#### [Data]
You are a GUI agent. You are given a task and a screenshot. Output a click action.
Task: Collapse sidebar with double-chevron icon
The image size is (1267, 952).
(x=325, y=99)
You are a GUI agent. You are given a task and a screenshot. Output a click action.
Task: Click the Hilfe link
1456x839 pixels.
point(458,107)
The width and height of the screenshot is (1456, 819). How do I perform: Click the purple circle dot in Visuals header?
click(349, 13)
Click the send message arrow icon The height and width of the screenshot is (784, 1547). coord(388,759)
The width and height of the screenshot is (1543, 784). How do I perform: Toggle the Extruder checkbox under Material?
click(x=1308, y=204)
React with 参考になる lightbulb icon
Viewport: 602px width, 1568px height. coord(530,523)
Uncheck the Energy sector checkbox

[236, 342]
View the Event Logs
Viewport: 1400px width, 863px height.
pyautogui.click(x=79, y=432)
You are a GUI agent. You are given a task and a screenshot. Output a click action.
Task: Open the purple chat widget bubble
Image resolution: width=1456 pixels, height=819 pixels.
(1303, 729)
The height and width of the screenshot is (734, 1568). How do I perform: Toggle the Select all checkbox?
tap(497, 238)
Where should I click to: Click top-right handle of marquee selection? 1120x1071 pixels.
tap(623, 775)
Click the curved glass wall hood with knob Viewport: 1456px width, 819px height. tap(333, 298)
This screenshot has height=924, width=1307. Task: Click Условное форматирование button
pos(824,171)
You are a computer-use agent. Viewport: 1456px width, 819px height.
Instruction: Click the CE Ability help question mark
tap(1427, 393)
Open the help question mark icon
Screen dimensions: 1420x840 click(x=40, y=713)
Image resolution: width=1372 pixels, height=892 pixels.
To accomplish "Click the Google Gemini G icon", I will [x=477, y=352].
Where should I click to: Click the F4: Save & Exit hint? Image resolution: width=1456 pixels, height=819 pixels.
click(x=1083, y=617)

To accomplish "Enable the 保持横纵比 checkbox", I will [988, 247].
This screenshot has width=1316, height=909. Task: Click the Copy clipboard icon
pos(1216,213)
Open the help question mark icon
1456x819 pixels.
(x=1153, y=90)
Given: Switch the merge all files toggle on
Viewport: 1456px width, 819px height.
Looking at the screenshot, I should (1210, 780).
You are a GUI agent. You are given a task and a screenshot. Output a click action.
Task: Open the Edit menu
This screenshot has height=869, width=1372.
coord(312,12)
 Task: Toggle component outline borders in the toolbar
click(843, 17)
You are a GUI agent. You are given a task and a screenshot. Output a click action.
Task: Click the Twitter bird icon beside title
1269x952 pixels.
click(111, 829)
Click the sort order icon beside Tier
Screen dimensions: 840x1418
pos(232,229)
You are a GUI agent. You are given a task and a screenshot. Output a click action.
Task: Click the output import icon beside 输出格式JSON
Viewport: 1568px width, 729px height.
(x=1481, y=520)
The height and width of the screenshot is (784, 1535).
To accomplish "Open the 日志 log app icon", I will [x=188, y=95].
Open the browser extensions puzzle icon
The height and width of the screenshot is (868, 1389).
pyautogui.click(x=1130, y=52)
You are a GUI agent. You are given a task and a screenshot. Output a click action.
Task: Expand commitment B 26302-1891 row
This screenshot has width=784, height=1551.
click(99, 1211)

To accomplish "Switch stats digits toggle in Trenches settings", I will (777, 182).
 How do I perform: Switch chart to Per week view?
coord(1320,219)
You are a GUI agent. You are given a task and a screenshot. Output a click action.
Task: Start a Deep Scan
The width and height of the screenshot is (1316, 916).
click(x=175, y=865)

#### [Task brief]
The exact lines of the material above starting at the one that contains "The image size is (1267, 952)." and ending at the one that contains "You are a computer-use" are what to retype; leave out everything else.

#### [Response for this exercise]
The image size is (1267, 952).
(x=325, y=99)
You are a GUI agent. You are given a task and a screenshot. Output a click action.
Task: Click the Hilfe link
1456x839 pixels.
point(458,107)
The width and height of the screenshot is (1456, 819). How do I perform: Click the purple circle dot in Visuals header?
click(349, 13)
Click the send message arrow icon The height and width of the screenshot is (784, 1547). coord(388,759)
The width and height of the screenshot is (1543, 784). How do I perform: Toggle the Extruder checkbox under Material?
click(x=1308, y=204)
React with 参考になる lightbulb icon
Viewport: 602px width, 1568px height. coord(530,523)
Uncheck the Energy sector checkbox

[236, 342]
View the Event Logs
Viewport: 1400px width, 863px height.
pyautogui.click(x=79, y=432)
You are a GUI agent. You are given a task and a screenshot. Output a click action.
Task: Open the purple chat widget bubble
Image resolution: width=1456 pixels, height=819 pixels.
(1303, 729)
The height and width of the screenshot is (734, 1568). How do I perform: Toggle the Select all checkbox?
tap(497, 238)
Where should I click to: Click top-right handle of marquee selection? 1120x1071 pixels.
tap(623, 775)
Click the curved glass wall hood with knob Viewport: 1456px width, 819px height. tap(333, 298)
This screenshot has height=924, width=1307. Task: Click Условное форматирование button
pos(824,171)
You are a computer-use agent. Viewport: 1456px width, 819px height.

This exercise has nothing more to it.